- _Items listed in a dataset_:
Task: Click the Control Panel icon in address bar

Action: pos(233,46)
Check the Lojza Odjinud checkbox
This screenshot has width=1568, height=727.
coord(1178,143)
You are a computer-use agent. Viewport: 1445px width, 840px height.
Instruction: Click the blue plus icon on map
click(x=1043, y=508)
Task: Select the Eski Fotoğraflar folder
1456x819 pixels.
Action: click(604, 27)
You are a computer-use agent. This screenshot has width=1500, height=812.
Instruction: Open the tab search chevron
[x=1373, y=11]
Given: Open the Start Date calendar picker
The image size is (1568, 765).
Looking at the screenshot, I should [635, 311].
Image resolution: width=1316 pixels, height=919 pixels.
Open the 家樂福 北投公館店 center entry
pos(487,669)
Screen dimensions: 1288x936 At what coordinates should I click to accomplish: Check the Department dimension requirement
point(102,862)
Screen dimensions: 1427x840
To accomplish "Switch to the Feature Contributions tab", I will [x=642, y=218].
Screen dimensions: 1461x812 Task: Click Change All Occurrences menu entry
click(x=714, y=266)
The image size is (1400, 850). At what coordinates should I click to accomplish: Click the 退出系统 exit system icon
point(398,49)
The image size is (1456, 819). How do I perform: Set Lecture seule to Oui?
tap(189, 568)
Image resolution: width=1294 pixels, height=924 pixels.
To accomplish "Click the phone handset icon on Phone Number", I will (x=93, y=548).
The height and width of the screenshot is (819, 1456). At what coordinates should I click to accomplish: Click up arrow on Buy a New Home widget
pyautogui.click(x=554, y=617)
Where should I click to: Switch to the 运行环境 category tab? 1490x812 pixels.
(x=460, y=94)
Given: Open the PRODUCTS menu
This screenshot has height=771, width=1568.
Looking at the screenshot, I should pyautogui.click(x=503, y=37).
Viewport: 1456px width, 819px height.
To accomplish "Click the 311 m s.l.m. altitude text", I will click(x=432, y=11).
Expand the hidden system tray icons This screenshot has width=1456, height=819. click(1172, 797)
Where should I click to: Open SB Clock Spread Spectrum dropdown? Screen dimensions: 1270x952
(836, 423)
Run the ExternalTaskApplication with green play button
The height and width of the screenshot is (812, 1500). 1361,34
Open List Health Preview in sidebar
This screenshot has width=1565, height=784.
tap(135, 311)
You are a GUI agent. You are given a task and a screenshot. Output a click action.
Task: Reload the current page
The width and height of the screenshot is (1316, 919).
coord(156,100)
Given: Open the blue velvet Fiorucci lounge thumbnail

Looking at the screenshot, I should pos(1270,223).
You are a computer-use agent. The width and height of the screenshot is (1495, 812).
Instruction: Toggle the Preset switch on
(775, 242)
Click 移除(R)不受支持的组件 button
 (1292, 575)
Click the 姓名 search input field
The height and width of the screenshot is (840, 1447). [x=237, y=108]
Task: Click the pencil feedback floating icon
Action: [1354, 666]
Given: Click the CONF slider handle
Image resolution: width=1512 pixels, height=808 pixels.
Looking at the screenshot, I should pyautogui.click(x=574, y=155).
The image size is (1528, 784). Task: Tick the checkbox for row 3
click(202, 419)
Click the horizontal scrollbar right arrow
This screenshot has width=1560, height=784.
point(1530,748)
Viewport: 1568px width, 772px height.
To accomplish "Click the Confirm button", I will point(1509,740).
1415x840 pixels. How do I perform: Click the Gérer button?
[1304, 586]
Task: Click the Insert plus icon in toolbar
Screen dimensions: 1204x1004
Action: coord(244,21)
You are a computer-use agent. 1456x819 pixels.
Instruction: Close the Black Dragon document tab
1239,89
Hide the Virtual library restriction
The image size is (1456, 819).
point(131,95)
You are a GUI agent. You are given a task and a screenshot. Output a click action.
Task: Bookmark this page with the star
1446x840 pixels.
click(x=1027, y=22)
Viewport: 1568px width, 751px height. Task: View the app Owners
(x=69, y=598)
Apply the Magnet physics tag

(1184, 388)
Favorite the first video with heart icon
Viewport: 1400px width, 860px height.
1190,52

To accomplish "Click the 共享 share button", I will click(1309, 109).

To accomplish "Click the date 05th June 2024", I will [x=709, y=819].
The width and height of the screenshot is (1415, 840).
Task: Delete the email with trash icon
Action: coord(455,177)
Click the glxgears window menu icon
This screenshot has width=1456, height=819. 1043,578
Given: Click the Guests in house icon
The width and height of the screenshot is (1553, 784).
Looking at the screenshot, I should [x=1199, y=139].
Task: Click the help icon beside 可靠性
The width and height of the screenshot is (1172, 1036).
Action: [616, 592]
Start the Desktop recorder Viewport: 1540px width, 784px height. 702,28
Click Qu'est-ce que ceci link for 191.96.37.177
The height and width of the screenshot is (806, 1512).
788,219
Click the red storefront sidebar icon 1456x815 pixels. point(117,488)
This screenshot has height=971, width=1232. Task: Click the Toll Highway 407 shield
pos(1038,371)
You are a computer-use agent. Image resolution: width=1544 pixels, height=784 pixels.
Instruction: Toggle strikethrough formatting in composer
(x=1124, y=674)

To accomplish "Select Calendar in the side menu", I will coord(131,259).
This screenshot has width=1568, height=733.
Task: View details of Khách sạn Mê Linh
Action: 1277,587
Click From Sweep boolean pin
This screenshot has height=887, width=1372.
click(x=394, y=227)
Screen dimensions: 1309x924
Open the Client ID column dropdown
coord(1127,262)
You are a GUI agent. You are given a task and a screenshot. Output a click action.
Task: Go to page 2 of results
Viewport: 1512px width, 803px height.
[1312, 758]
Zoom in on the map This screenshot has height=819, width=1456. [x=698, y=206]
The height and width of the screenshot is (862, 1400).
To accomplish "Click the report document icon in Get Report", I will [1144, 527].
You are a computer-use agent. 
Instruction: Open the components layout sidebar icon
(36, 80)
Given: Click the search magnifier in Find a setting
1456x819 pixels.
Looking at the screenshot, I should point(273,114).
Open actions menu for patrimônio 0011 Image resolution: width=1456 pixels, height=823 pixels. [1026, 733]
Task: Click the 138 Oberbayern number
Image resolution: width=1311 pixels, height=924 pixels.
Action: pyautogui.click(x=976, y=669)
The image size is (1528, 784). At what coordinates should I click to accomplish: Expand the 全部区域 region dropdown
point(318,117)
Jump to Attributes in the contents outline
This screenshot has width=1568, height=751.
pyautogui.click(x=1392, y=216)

- _HOW TO COMPLETE THIS TASK_: Would you tally the lines above holding "agent" and reply with the total alone?

- _TASK OUTPUT_: 9